Но мне предлагали возможность. Больных, палаты, практику и право находиться там, где я нужен. Всё остальное приложится, деньги в том числе. Возможность дороже.
— Угодно, — кивнул я. — Когда приступать?
— А вы уже приступили, — отозвался от окна Мейер. — С утра ещё.
Вскоре я покинул кабинет, и Карл Фёдорович нагнал меня уже в коридоре.
— Слова своего я, заметьте, не нарушил, — проворчал он с глубоким удовлетворением. — Как обещано было, так и вышло. Лекарем вы у нас не стали.
— Не стал, — согласился я. — Но за предоставленную возможность благодарю.
Правда, должность моя отныне называлась «никто при больнице». Платить мне не будут, в бумагах меня нет, выгнать меня можно одним словом. Но это — только начало.
Я шёл по коридору и не мог согнать с лица ухмылку. Вот это — действительно новый опыт.
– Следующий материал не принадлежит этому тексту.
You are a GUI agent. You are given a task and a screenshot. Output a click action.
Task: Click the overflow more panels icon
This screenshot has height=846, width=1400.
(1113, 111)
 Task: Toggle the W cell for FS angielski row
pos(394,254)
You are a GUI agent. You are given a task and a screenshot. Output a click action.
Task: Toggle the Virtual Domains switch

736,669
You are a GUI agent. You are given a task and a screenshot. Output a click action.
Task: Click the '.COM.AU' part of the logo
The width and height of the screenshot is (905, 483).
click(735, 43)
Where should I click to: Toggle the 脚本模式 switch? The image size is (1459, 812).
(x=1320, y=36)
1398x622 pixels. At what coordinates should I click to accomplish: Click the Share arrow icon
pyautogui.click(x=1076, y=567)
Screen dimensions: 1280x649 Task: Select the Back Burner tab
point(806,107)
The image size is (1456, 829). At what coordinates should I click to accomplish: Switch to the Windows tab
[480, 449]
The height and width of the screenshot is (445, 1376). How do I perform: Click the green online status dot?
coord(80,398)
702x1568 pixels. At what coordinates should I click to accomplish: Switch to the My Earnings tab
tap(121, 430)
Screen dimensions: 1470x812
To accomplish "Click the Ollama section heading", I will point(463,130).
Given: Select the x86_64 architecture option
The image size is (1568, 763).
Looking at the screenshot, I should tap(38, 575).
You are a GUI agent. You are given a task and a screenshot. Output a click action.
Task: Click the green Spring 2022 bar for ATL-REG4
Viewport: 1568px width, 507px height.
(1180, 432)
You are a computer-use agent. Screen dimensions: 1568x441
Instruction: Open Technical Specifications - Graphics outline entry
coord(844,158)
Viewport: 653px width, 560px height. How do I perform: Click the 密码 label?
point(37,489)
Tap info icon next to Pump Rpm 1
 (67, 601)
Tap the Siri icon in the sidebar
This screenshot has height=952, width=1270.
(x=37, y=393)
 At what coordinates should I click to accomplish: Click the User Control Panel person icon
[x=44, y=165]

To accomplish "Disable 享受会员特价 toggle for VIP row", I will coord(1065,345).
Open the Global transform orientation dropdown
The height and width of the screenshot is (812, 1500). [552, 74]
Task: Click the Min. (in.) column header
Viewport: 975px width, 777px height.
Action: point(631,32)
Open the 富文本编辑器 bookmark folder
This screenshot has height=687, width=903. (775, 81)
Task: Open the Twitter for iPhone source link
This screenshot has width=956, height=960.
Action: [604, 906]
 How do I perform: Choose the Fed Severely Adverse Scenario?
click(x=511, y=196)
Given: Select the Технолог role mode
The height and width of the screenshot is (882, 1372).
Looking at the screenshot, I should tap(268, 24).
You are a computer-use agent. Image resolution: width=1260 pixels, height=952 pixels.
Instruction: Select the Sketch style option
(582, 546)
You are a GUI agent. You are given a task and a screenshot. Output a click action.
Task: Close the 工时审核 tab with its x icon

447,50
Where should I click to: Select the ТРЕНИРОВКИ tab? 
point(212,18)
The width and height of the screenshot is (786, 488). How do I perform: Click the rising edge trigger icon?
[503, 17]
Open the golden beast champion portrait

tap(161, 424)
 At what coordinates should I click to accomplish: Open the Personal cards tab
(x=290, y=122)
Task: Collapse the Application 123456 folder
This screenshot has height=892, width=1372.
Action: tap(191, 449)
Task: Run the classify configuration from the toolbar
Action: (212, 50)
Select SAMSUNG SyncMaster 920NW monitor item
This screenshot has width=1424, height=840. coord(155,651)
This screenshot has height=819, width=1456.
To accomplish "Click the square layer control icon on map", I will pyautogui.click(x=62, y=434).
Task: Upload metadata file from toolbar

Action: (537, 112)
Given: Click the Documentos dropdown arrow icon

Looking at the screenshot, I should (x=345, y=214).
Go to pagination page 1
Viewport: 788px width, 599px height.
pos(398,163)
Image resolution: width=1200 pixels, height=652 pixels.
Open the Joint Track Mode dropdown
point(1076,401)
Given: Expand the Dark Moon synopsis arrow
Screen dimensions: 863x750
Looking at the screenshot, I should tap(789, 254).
Такой должности у меня ещё точно никогда не было!
— К среде чтоб сидел в постели ваш молодец, — добавил Мейер. — И про наперстянку вашу поговорим. После среды, разумеется.
У самого выхода нам навстречу шёл человек в лекарском фартуке.
Шёл он быстро, читая на ходу какую-то бумагу. Я успел рассмотреть незнакомца раньше, чем он меня заметил. Лет тридцати пяти, сухощавый, лицо умное, но одна только мимика его намекает, что сам по себе этот человек неприятный.
Я заметил, что над левой бровью у него был свежий рубец с точками от недавно снятых швов. А стежки положены аккуратно, рука у шившего твёрдая. Кто-то хорошо постарался.
И только потом я понял, на что смотрю. А точнее — на кого!
Он поднял глаза от бумаги. Увидел меня. Остановился так резко, что его обувь подняла пыль. Лицо его сделалось белым.
— Знакомьтесь, — начал Мейер. — Наш штатный лекарь, Иван Георгиевич Штосс. А это, Иван Георгиевич, наш новый сверхштатный…
Он осёкся. Видимо, понял, что мы видим друг друга не в первый раз…
— Мы знакомы, — проговорил Штосс. — Близко знакомы. Не правда ли, господин Салтыков?